Wiles was eventually persuaded, however, to test the waters.
“One night, my co-workers dragged me kicking and screaming,” he says. “I fell in love with the jukebox at first sight. They played ‘Son of a Preacher Man’ by Dusty Springfield, which is my favorite song ever. I’ve now been going to Sandbar for seven years. I’ve even played the part of the mermaid a few times. I was also surprised by the eclectic mix of people. On any given night, you could be sitting at the bar and have a city commissioner to your left and a bum to your right.”
Michelle Kogl, a surgical nurse from Lawrence, is similarly attracted to the diverse clientele.

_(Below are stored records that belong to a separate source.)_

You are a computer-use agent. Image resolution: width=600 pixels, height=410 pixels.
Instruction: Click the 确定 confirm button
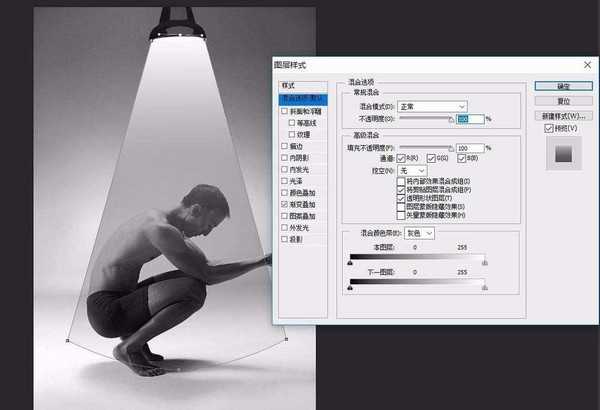point(563,86)
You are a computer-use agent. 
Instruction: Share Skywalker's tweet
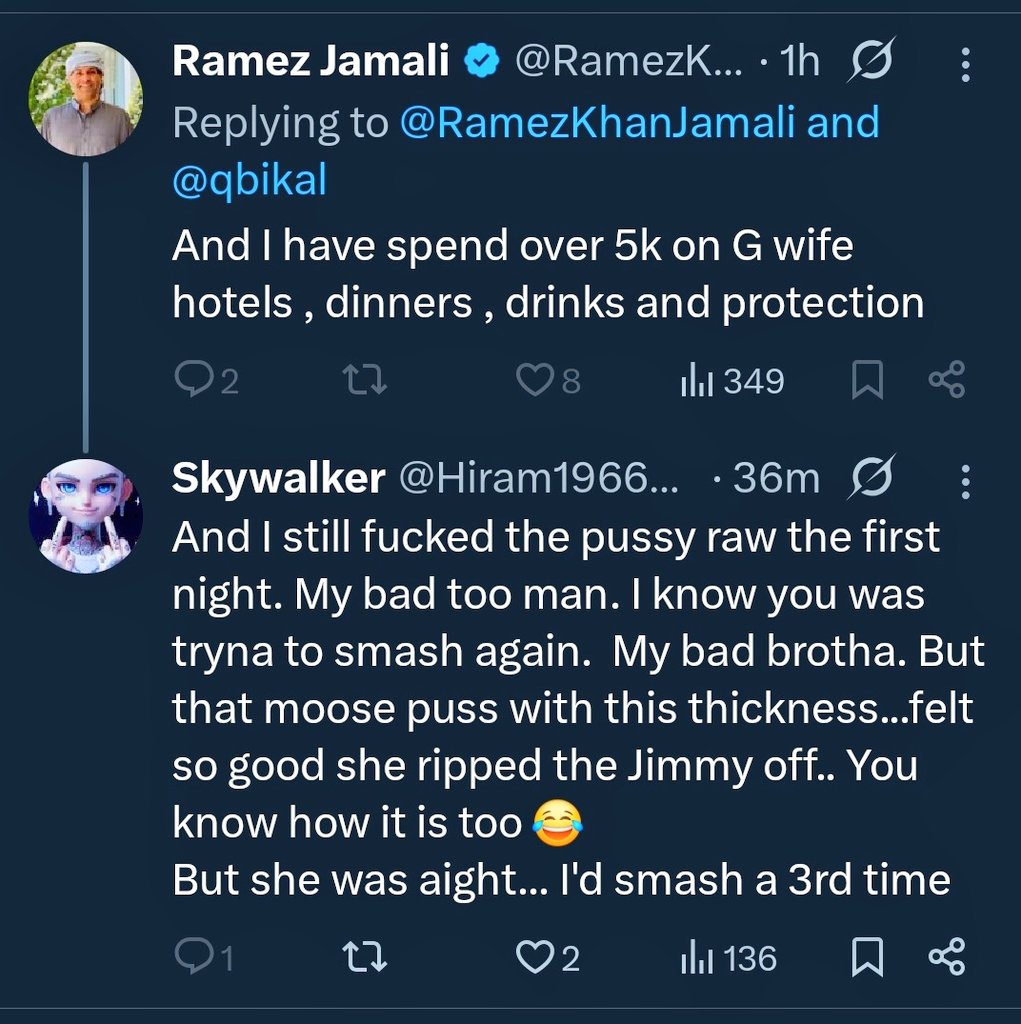coord(946,959)
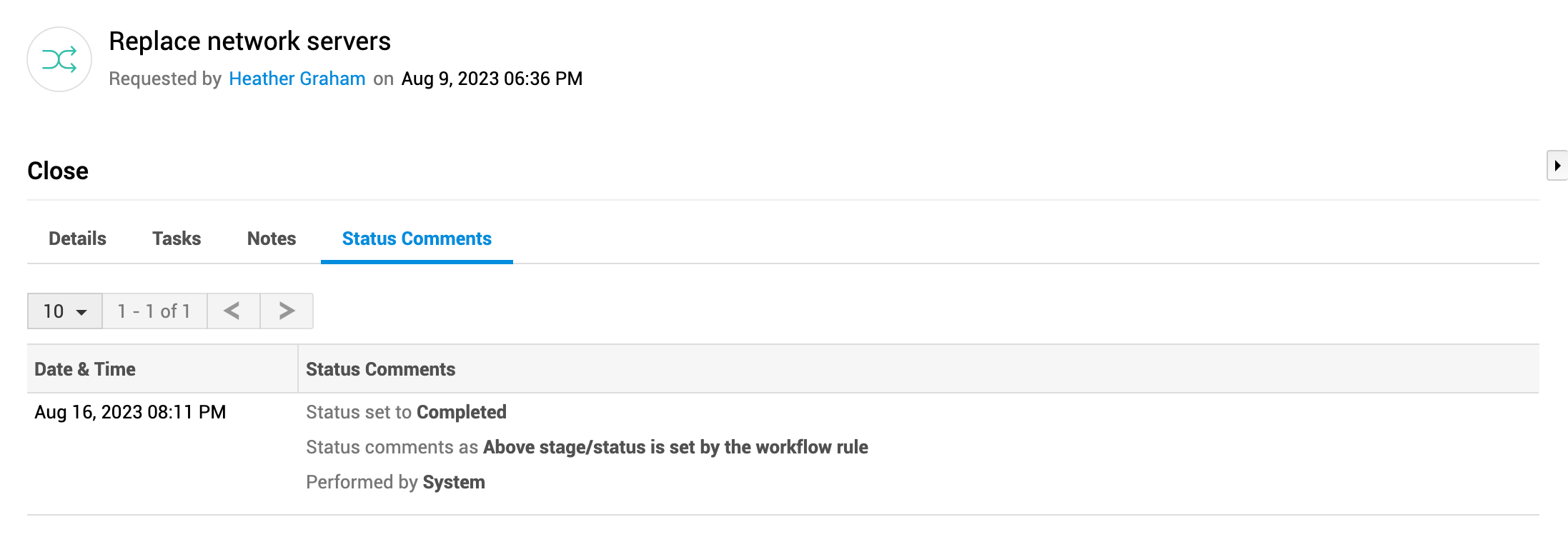Go to previous page of comments
Viewport: 1568px width, 537px height.
232,311
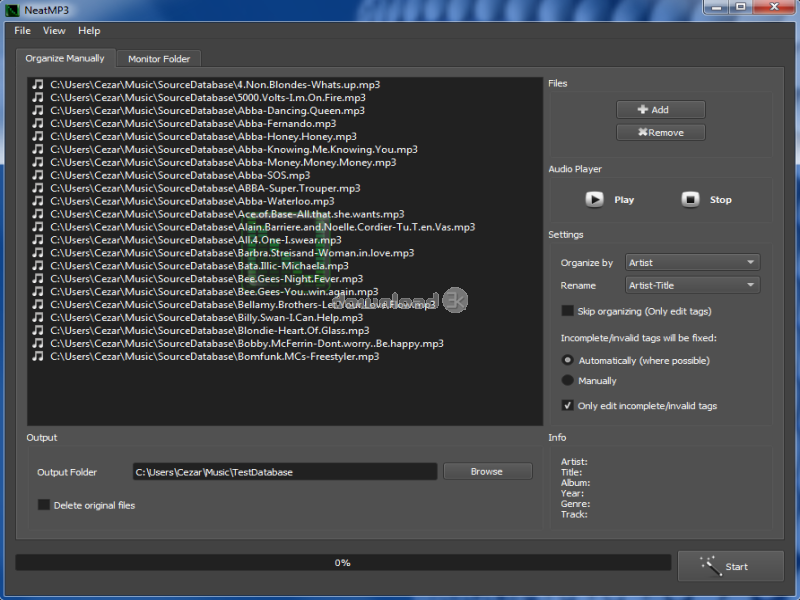Click music note icon beside Blondie-Heart.Of.Glass.mp3
The height and width of the screenshot is (600, 800).
pos(37,331)
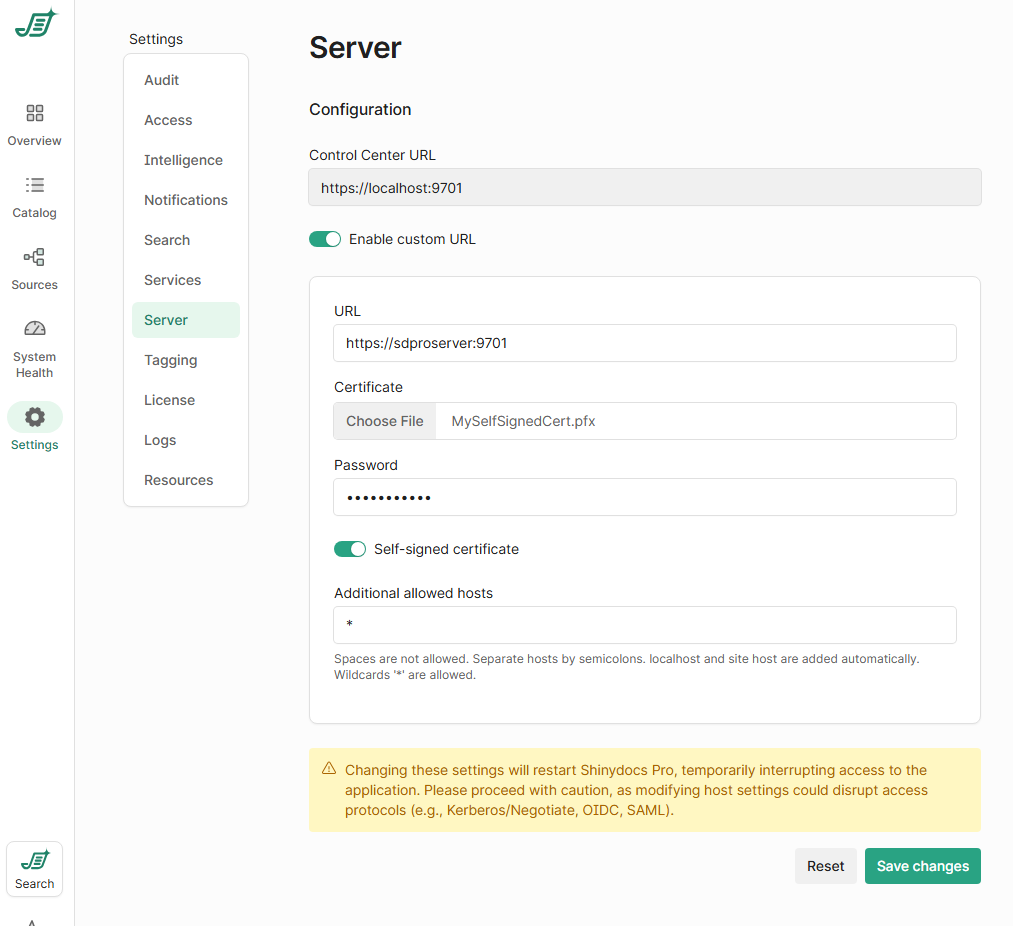Switch to the License settings section
1013x926 pixels.
tap(170, 400)
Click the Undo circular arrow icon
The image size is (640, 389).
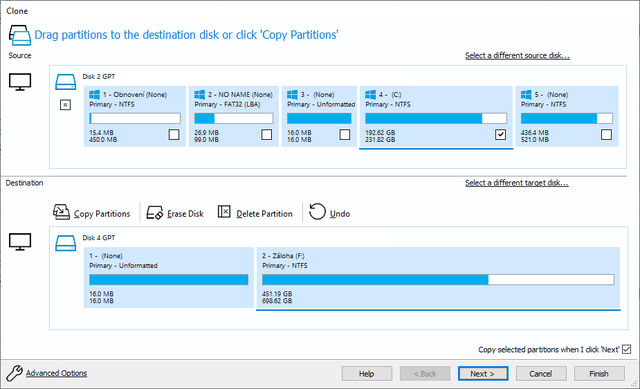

“It has a fun atmosphere, and the people in general are the reason I go,” says Kogl, a fixture at The Sandbar for 12 years. “Even if you’re in a bad mood, you’ll find a friend there to cheer you up. Ever since I moved to town, I’ve been going there. My husband and I feel like we’re employees. Peach treats us like family.”
Madl attributes The Sandbar’s enduring success to that tight-knit sense of community.
“I think never expanding was the secret to staying open so long,” Madl says. “There’s kind of a magic in here, and we don’t want to stretch it out.”